I cry out, shielding my face with my hands. Why the fuck did I think I could do this?

The destruction stops, Gunter’s heaving breath the only sound. I peek out from behind my hands and promptly squeal. Eddie’s aged and pale face stares at me, his eyes tracking my every movement. I didn’t hear him come in.

“Ryan, love,” Eddie greets me with the smile of a fox that’s found a cornered chicken. “We were worried about you.”

“Funny way Gunter has of showing it,” I say, pointing to the destroyed section of wall beside my head with a shaky finger.

Eddie smiles. “What else would you expect? You upset my boy.”

“Yeah? For the last three years you’ve been around us you’ve seen him repeatedly upset me, but you never gave a fuck about that.”

His face falls, his eyes darkening as he takes a single step toward me. The loss of distance is crushing. Every ounce of his hate is amplified tenfold through the single movement. “Nobody likes a crass mouth on a pretty face,” he warns me. “’Ave you forgotten what your place is, woman?”

“I think you lot have made my place abundantly clear over the years,” I tell him. I’m fucking holding the knife to my own throat, but the floodgates have been opened. He’s oppressed me for too long, and all that pent-up frustration needs an out. “Ever occur to you that any woman with half an ounce of self-respect would be a fucking idiot to put up with this shit forever?”

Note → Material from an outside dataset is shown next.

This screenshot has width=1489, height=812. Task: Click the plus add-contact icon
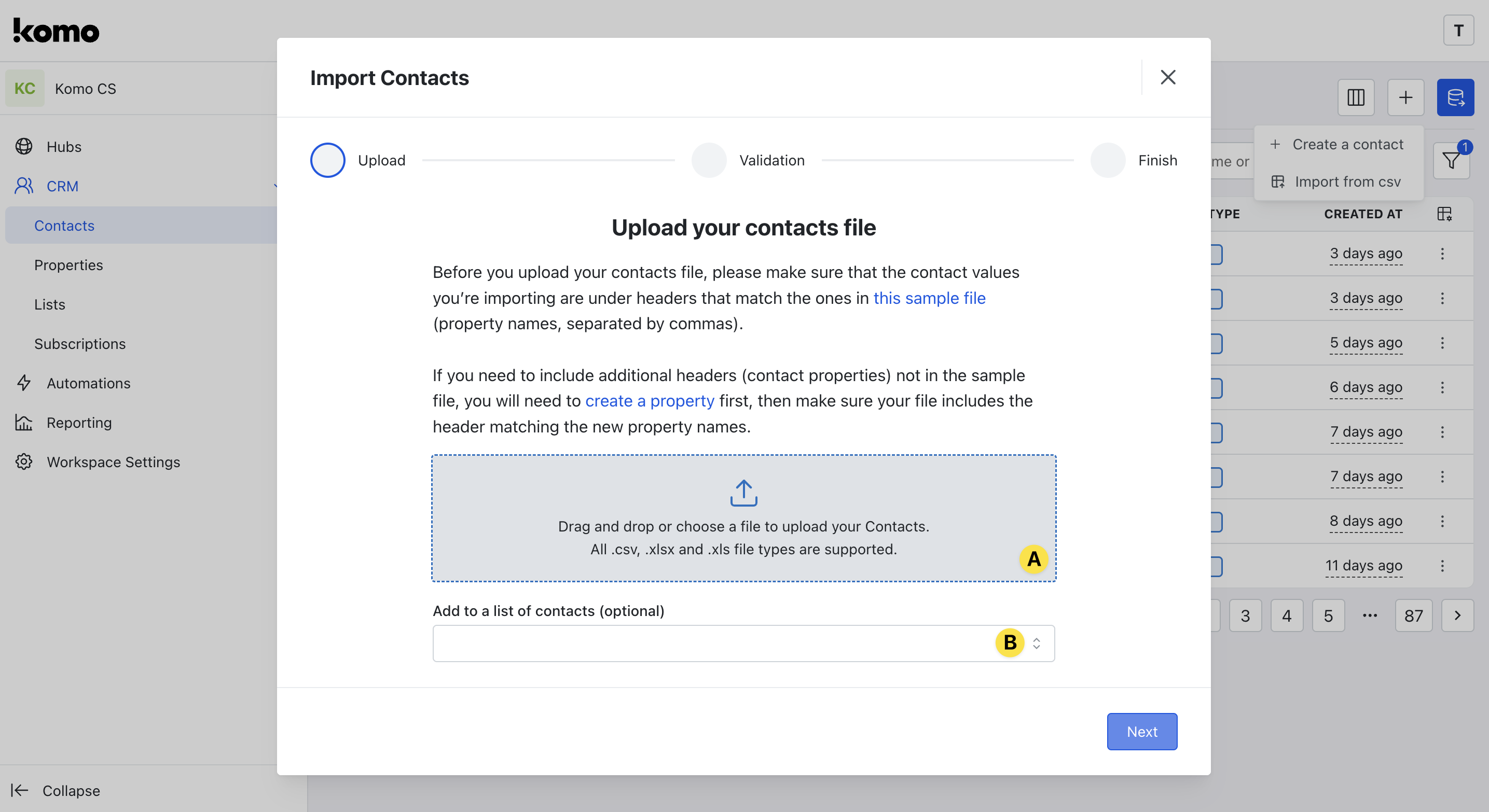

He chuckles, sending a chill skittering over my flesh. “I don’t need a girl who has self-respect. I just need a pretty face to distract the bastards I need to deal with day to day, a pretty face who knows to keep her fuckin’ trap shut, and who knows when she’s expected to lay down with those long legs wide open for the takin’.” He jams his knee between mine, knocking my stance wide. “You ain’t here because I respect that brain of yours, sweetheart—you’re here because your sweet little cunt is the only thing that keeps my rabid dog here docile.” He thumbs over his shoulder to Gunter who’s casually leaning on the arm of the sofa, watching our exchange, as though he didn’t just go hulk on the wall. “And here’s the kicker, baby-cakes.” Eddie chuckles to himself, making a quarter-turn away from me before spinning around and stepping right into my space, his nose near touching mine. “Nobody gives a fuck if you’re a rocket scientist or a dribblin’ vegetable as long as you’re in working order down here.” His rough hand cups the denim between my legs, squeezing hard.